Learning latent variable based models is known to be susceptible to local optima of the learning objective. A lesson from this paper that we believe could be useful is that, imposing prior knowledge on how the model should function (using fixed prior energy terms in our case) can help guide the learning process to a desirable region of the parameter space, and thereby give rise to a better model.
This work was supported by the National Science Foundation under Grant No. RI-0917151, the Office of Naval Research under the MURI program (N000140710747) and the Boeing Corporation.
Figure 2. Lower-left: Three groups of lines (shown in R, G, B) corresponding to the three vanishing points.

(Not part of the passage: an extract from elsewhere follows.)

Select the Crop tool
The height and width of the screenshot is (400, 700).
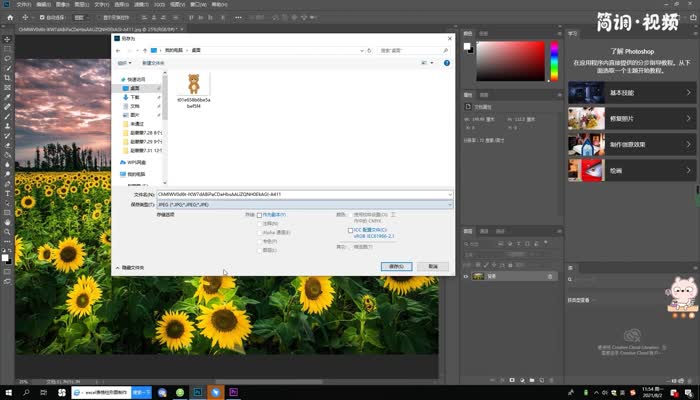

There are also “outlier” lines (shown in yellow). Upper-left: A candidate box layout is generated. Right: Different candidate box layouts (in yellow frames) are generated in the same way, and the hand-labeled true box layout (in green frame).
Figure 3. Example result of recovering box and clutter layout. The clutter layouts are shown by removing all non-clutter segments. (a) Inferred box layout using model learned with prior knowledge. (b) Inferred clutter layout using model learned with prior knowledge. (c) Inferred box layout using model learned without prior knowledge. (d) Inferred clutter layout using model learned without prior knowledge.
Figure 4. More results for comparing learning with and without prior constraints. The 1st and 2nd columns are the result of learning with prior constraints. The 3rd and 4th columns are the result of learning without prior constraints. In many cases, recovering more reasonable clutter does help in recovering the correct box layout.
Figure 5. Sample results for comparing the recovered clutter by our method and the hand-labeled clutter in the dataset. The 1st and 2nd columns are recovered box and clutter layouts by our method. The 3rd column (right) is the hand-labeled clutter layouts. Our method usually recovers more objects as “clutter” than people would bother to delineate by hand. For example, the rug with a different appearance from the floor in the 2nd image, paintings on the wall in the 1st, 4th, 5th, and 6th images, and the tree in the 5th image. There are also major pieces of furniture that are missing in the hand-labels but recovered by our method, such as the cabinet and TV in the 1st image, everything in the 3rd image, and the small sofa in the 5th image.